Entretien

Anne Coesens : son nom ne vous dit peut-être pas encore grand-chose et pourtant cette actrice bruxelloise au métier déjà solide pointe son talent un peu partout. Fan de séries américaines, elle est au générique de la série "Reporters", produite par Canal+. On l'a vue aussi au Festival du court métrage de Bruxelles dans "Ni oui, ni nom" de Delphine Noels.

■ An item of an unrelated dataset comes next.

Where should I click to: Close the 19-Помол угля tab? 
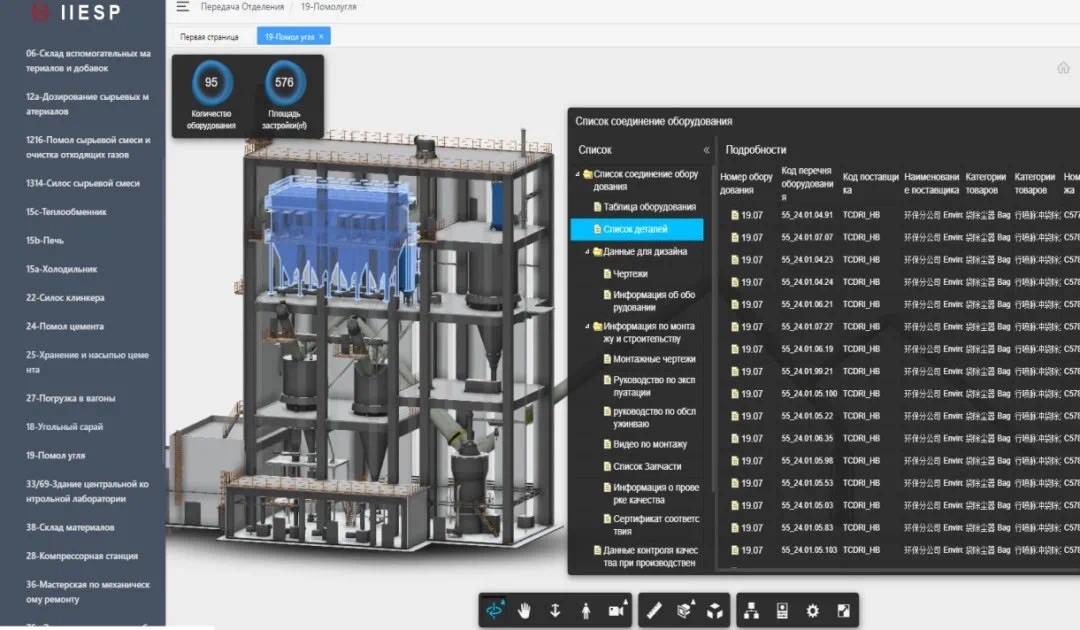click(x=321, y=37)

Mais, surtout, elle brille dans "Cages", premier long métrage d'Olivier Masset-Depasse (lire en "Libre Culture"), où elle joue Eve, amoureuse folle de Sagamore Stevenin.

Fidélité

Ce premier rôle est le juste retour d'une fidélité sans faille, le réalisateur prometteur et l'actrice ayant déjà collaboré sur trois courts métrages. "Olivier a une sensibilité féminine incroyable. Il écrit des personnages féminins étonnants" , dit-elle. La rencontre, en 1997, faillit ne pas avoir lieu. " C'est grâce à une amie d'enfance qui faisait les costumes sur le film de fin d'études d'Olivier. Elle m'a dit qu'il cherchait une actrice, a insisté pour que je me présente. J'étais déjà à Paris à l'époque et j'hésitais un peu à revenir pour un court métrage. Finalement, je suis venue et ce fut une très belle rencontre."

Son hésitation peut se comprendre. A l'époque, Anne Coesens, quoique peu exposée, a déjà un joli parcours et un sacré bagage. Les planches, elle les brûle depuis toute petite. "Le théâtre est venu très tôt. Par le biais d'une amie, je me suis retrouvée dans une troupe de spectacles pour enfants faits par des enfants, "La Ribambelle". Ce fut d'abord une découverte puis jouer est devenu quelque chose de naturel." Pendant sa scolarité, elle continue la scène. Mais un père ingénieur commercial, une mère ancienne secrétaire de direction, ça incite au pragmatisme. "J'ai eu un accord tacite avec mon père : je faisais des études commerciales et, parallèlement, il me laissait entrer au Conservatoire de Bruxelles." Pendant ses trois dernières années d'unif, Anne Coesens alterne scène et amphis. A l'arrivée, le théâtre prend le dessus.

L'aspirante actrice "monte" à Paris où elle s'inscrit au Conservatoire. "J'ai suivi le cours de Philippe Adrien en première année. Avec un groupe de cinq autres étudiants, nous nous sommes attachés et nous avons fait les trois années avec lui." S'ensuivent des débuts au Théâtre de la Tempête, que dirige Adrien. Si elle avait déjà tâté du cinéma - une participation en 1986, à 18 ans, dans "La Puritaine" de Jacques Doillon - c'est par la télévision qu'elle vit son premier "rapport à l'image". Elle joue en 1997 dans "Une soupe aux herbes sauvages", avec Rufus et Annie Girardot. "La télé c'était encore le diable pour les gens de théâtre. Moi, ça m'a redonné envie." Redonné ? "Après neuf ans, avec des gens du même âge, dans une forme de compétition, face aux angoisses que ça implique, j'ai eu une période de doute. J'avais perdu confiance."

Pas de hasard

Alain Berliner la fait jouer dans son court métrage "Le jour du chat", puis dans "Ma vie en rose". Suit "Pure Fiction" de Marian Handwerker, mais c'est la rencontre avec Olivier Masset-Depasse qui est décisive. Après "Kosmos", il refait appel à elle pour "Chambre froide" puis "Dans l'ombre", où elle côtoie Kris Cuppens, acteur/collaborateur fétiche de Joachim Lafosse. "Olivier motive ses comédiens, les pousse dans la recherche de leur rôle, leur donne confiance. Il est très précis dans sa direction d'acteur, obsessionnel jusqu'au détail, passionné." Sa technique ? "Il pose des tas de questions sur les personnages auxquelles il faut répondre. Puis, il confronte chacun. Ça se nourrit, on s'apporte chacun des choses. Au moment du tournage, s'impose alors sa vision de metteur en scène. On rentre dans un cadre, dans une lumière. Rien n'est laissé au hasard, tout est justifié, et toujours à bon escient."

Ayant mis le théâtre entre parenthèses depuis la naissance de son fils, elle sent que monter sur les planches la "démange" à nouveau. Avec une possible deuxième saison de "Reporters", un nouveau projet de long métrage pour Taylan Barman ("Au-delà de Gibraltar"), sans compter qu'Olivier Masset-Depasse ne devrait pas s'arrêter en si bon chemin, il ne vous reste plus qu'à retenir son nom.